Opinion
A148965
01-18-2019
NOT TO BE PUBLISHED IN OFFICIAL REPORTS
California Rules of Court, rule 8.1115(a), prohibits courts and parties from citing or relying on opinions not certified for publication or ordered published, except as specified by rule 8.1115(b). This opinion has not been certified for publication or ordered published for purposes of rule 8.1115. (Contra Costa County Super. Ct. No. 51519271)

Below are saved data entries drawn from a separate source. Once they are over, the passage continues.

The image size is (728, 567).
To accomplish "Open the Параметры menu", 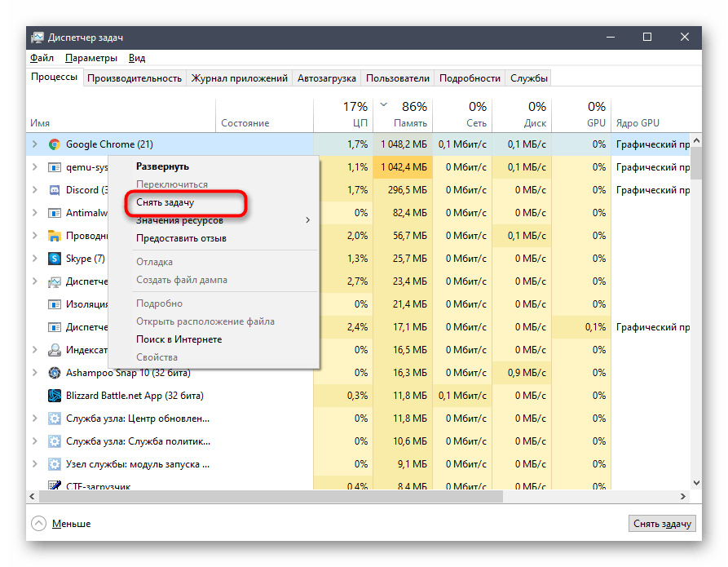I will (x=91, y=58).

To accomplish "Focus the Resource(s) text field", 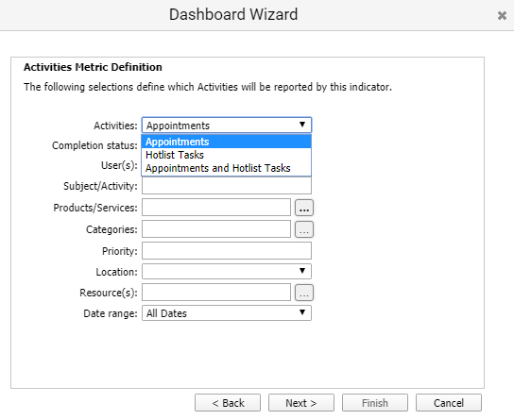I will click(x=216, y=293).
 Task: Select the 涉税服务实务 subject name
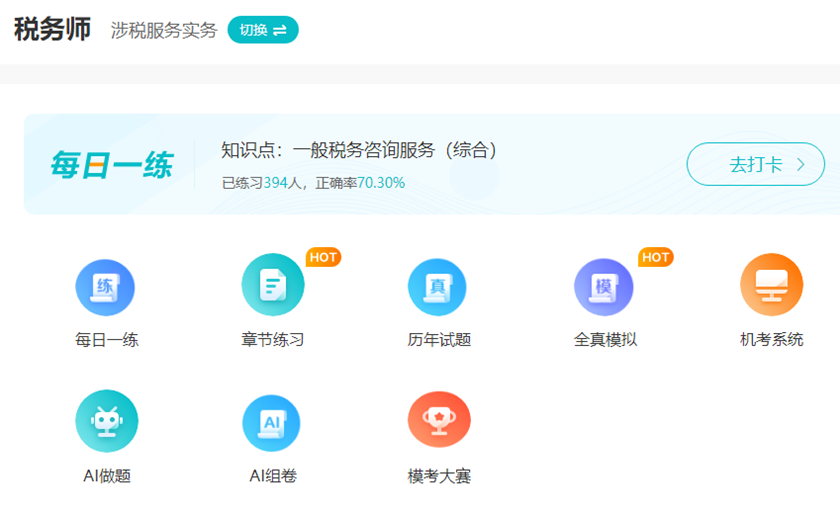(164, 31)
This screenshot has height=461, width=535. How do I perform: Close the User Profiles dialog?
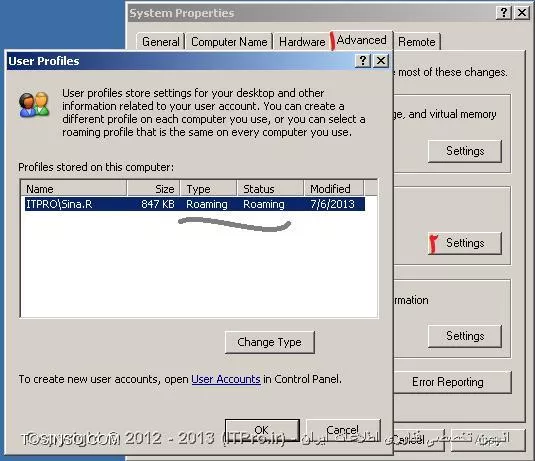381,61
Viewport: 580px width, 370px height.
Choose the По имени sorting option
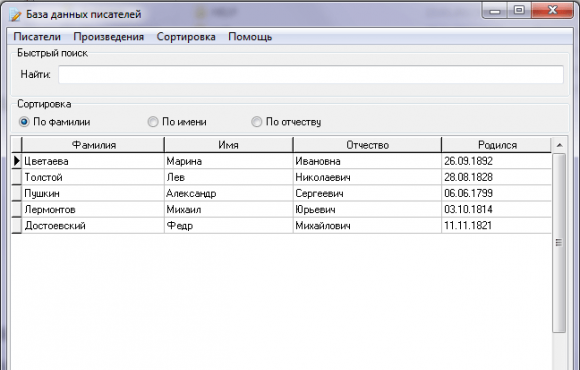(153, 122)
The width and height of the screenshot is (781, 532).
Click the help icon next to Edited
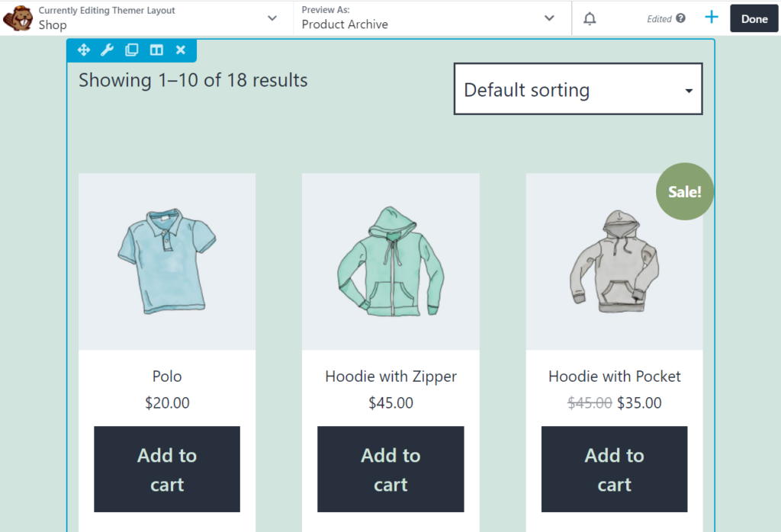681,18

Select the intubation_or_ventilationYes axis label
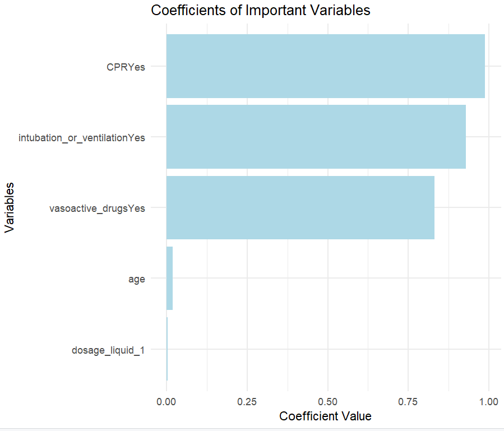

A jury convicted Jamariel Valery of conspiracy to commit a felony (Pen. Code, § 182, subd. (a)(1) [Count 1]) and carrying a loaded, unregistered firearm in a vehicle (§ 25850, subds. (a) & (c) [Count 5]), and found true the related gang enhancements. The trial court suspended imposition of sentence and placed him on probation for three years, subject to various conditions. Valery contends the condition requiring him to obtain his probation officer's permission before changing his place of residence or traveling out of state (residency/travel condition) is invalid under People v. Lent (1975) 15 Cal.3d 481 (Lent) and unconstitutionally overbroad. The Attorney General states, and Valery concedes, that the stay of probation on Count 1 constitutes an unauthorized sentence. We agree that the stay of probation on Count 1 must be vacated. As modified, we affirm the order of probation.

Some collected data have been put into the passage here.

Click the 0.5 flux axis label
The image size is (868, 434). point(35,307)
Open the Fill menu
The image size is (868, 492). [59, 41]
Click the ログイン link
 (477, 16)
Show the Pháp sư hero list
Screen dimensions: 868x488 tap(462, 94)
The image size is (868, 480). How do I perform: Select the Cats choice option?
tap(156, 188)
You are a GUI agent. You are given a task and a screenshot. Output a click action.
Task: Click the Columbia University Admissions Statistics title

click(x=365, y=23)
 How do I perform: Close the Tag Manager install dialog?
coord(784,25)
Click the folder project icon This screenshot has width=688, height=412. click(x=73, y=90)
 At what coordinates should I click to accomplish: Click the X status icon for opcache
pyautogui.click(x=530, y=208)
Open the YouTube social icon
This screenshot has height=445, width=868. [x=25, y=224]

All further undesignated statutory references are to the Penal Code.
I. BACKGROUND
On August 19, 2015, Richmond Police Department officers, Enrik Melgoza and Christopher Llamas, conducted a traffic enforcement stop on a vehicle for a traffic violation. The driver, later identified as Valery, complied with the request to pull over. As the car came to a stop, Officer Melgoza saw the rear passenger immediately hunch down. Officer Llamas approached the driver's side of the car, while Officer Melgoza approached the rear passenger side. Officer Llamas observed Valery wearing a hat specific to north Richmond gangs. Officer Melgoza immediately recognized the rear passenger and front passenger from prior contacts as Myron Skinner and Idris Jamerson, respectively. Officer Melgoza smelled marijuana coming from the car.

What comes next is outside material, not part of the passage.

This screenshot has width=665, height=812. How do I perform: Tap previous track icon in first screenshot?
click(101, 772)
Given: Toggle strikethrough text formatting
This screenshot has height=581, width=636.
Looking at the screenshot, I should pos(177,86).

Officer Melgoza asked Skinner to exit the car, pat-searched him and did not find any weapons, and detained him in handcuffs on the curb. Melgoza then took a white cell phone from Jamerson's lap and had him step out of the car. Officer Melgoza pat-searched Jamerson and found a black semiautomatic .40 caliber loaded handgun in Jamerson's right jacket pocket. Jamerson was placed in the police car with his hands cuffed behind his body. Officer Melgoza then lifted up the front passenger seat and found a black and silver .45 caliber semiautomatic handgun, which was later determined to be loaded.
As Officer Melgoza walked back to his patrol car, he saw Jamerson hunched over an illuminated cell phone, which he appeared to be manipulating with his right hand. Melgoza retrieved the phone and saw a text message which said, "Shit. Drive [sic]. Looking for a lick. What's up with niggas." Melgoza testified that in his 8 years as a law enforcement officer the word "lick" always referred to a robbery. Melgoza testified that Valery admitted the phone Jamerson was holding belonged to him. The text was sent earlier that afternoon. Valery was not found with a gun.
Valery, along with codefendants Jamerson and Skinner were charged in a seven-count information with conspiracy (Count 1), attempted second degree robbery (Count 2), second degree robbery (Count 3), street terrorism (Count 4) and firearm offenses (Counts 5, 6 &7). Various enhancements were also alleged. The codefendants were convicted of the street terrorism and gun charges before Valery's trial.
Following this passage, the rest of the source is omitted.